* Work instructions *
All lines in the records below from the line with "Where should I" through the line with "The height and" are to be given again exactly, both ends included; the pictures are to be left out.

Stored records

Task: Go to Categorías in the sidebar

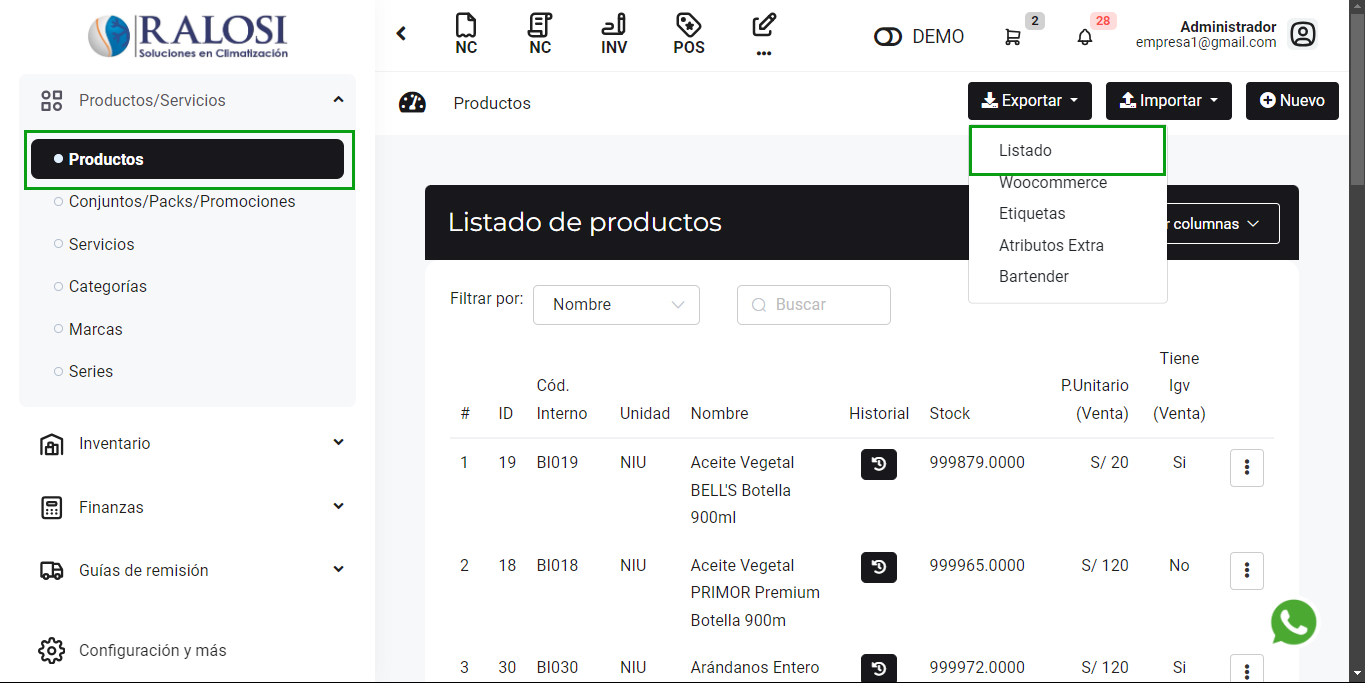Action: [x=108, y=287]
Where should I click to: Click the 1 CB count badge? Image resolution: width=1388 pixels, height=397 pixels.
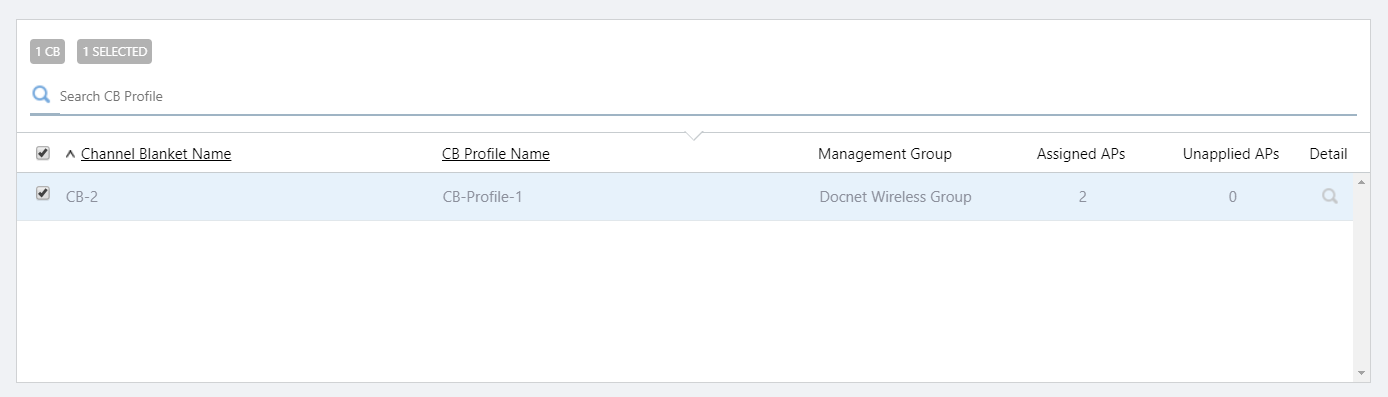pos(47,51)
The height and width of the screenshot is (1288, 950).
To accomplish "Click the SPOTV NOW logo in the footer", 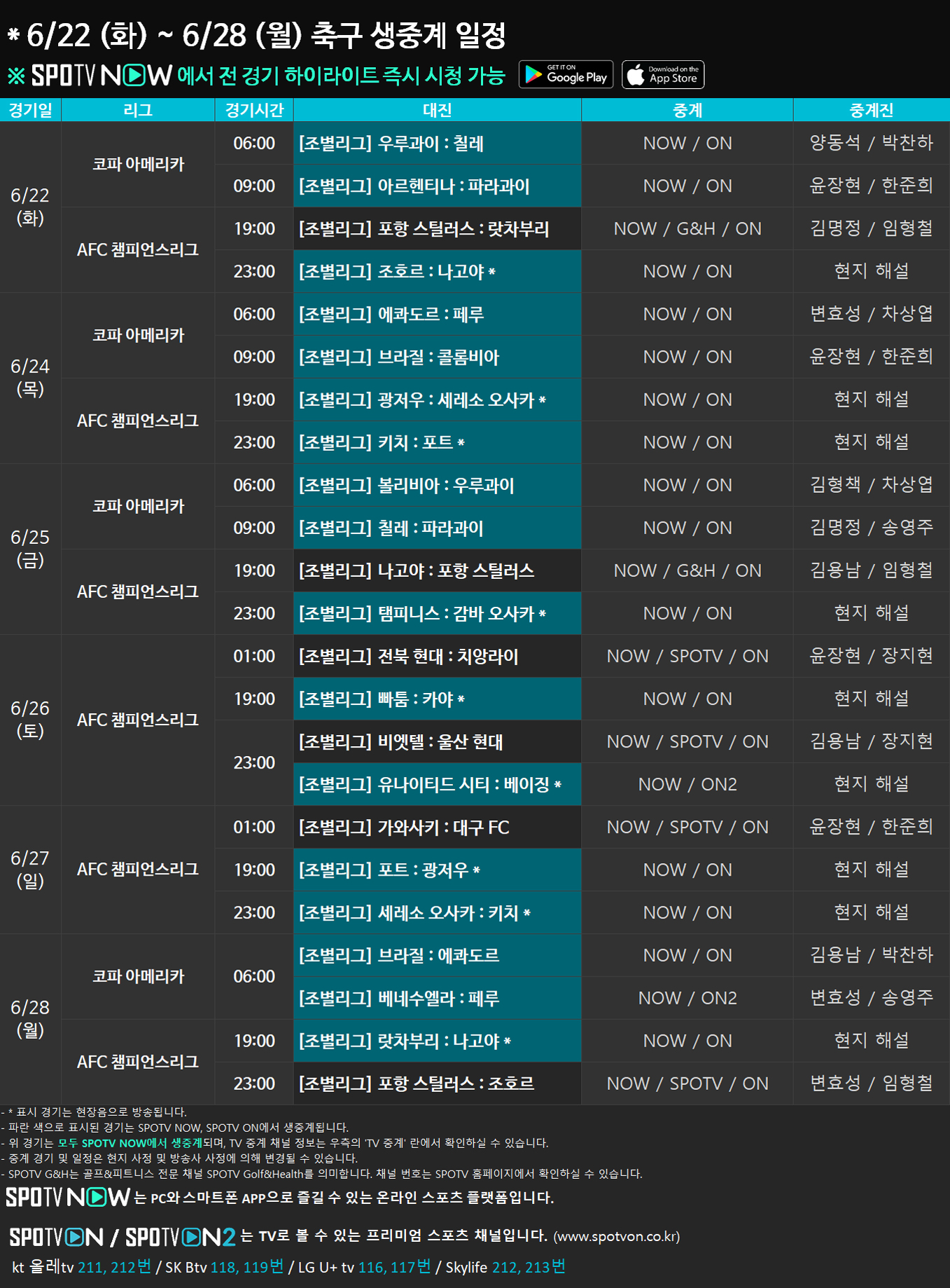I will click(68, 1197).
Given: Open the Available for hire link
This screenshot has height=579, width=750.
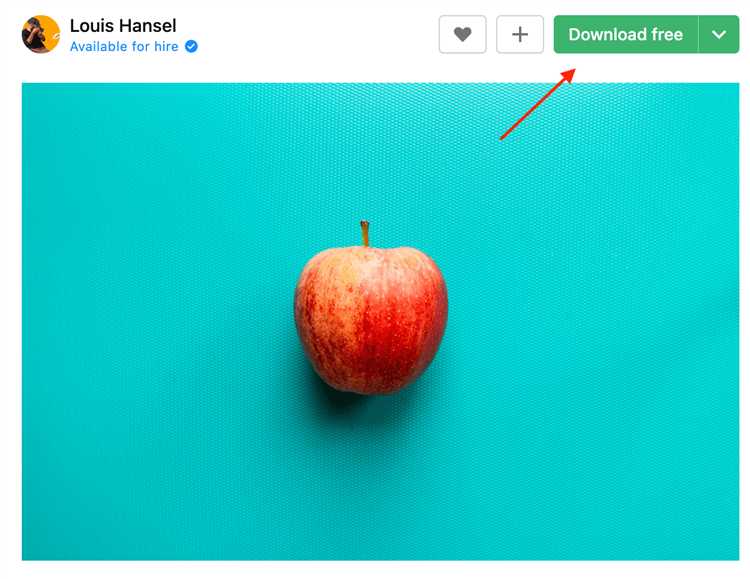Looking at the screenshot, I should 124,46.
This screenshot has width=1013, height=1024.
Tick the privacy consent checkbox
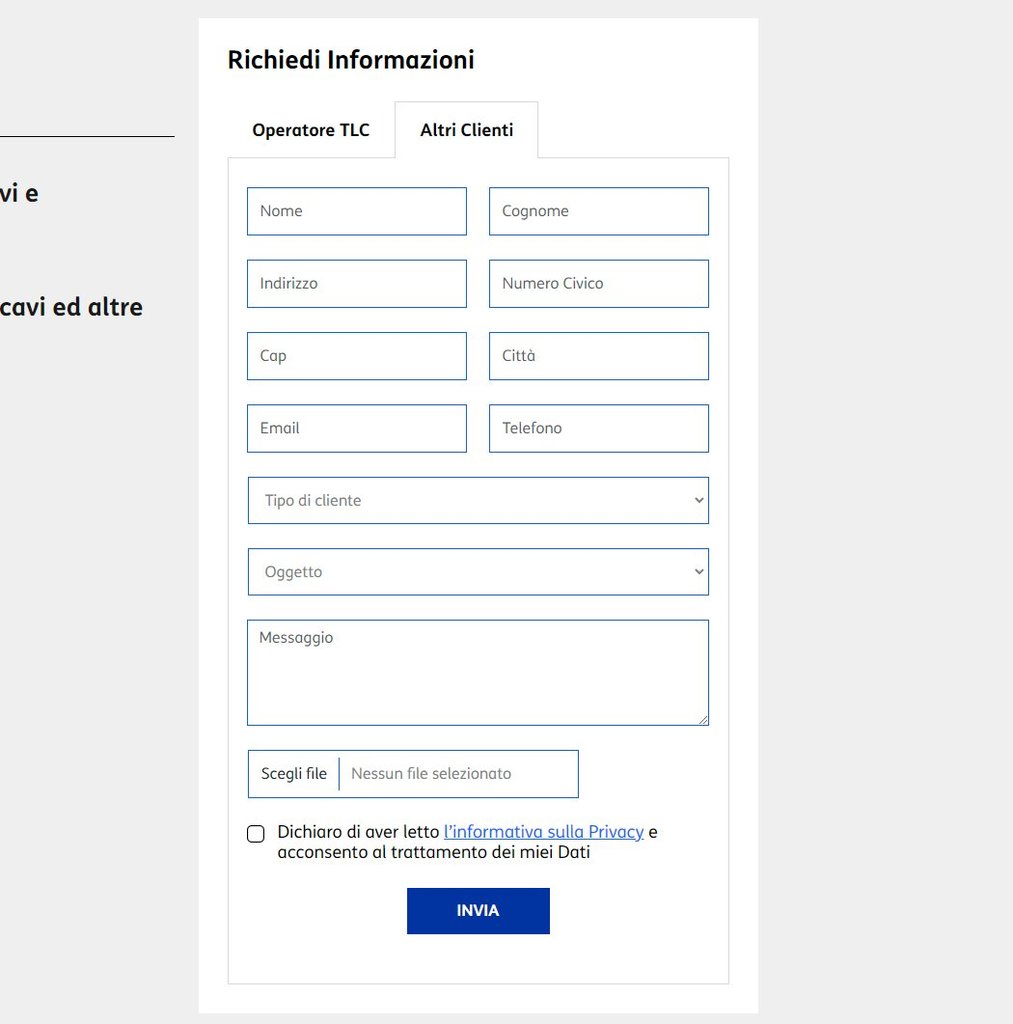[x=256, y=834]
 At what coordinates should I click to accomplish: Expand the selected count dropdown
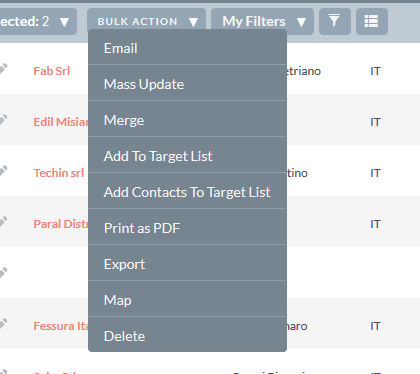37,21
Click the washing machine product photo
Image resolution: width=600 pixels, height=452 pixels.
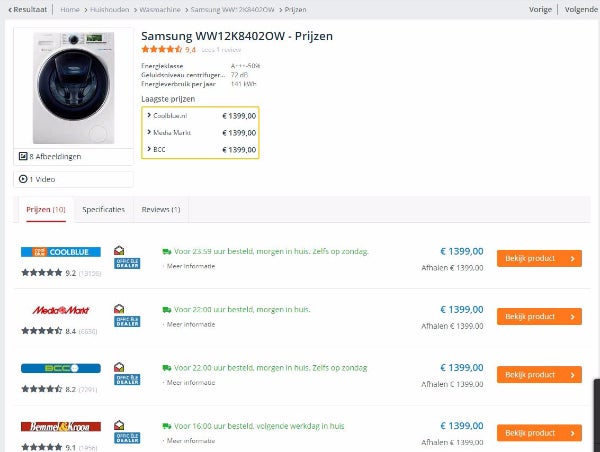(x=73, y=88)
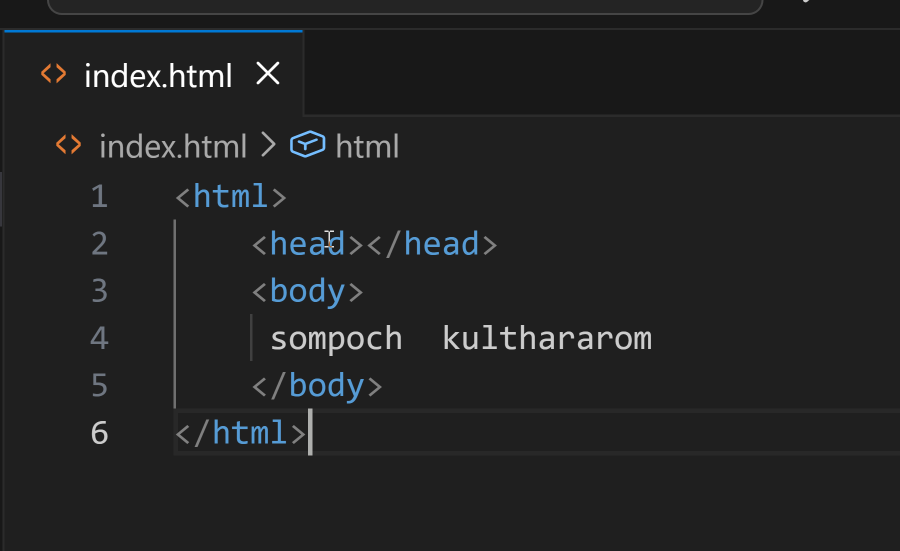Open the index.html breadcrumb file picker

172,147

* Finished task *
Where should I click to: Click the 1 CB count badge? Image resolution: width=1388 pixels, height=397 pixels.
pos(47,51)
The height and width of the screenshot is (1288, 950).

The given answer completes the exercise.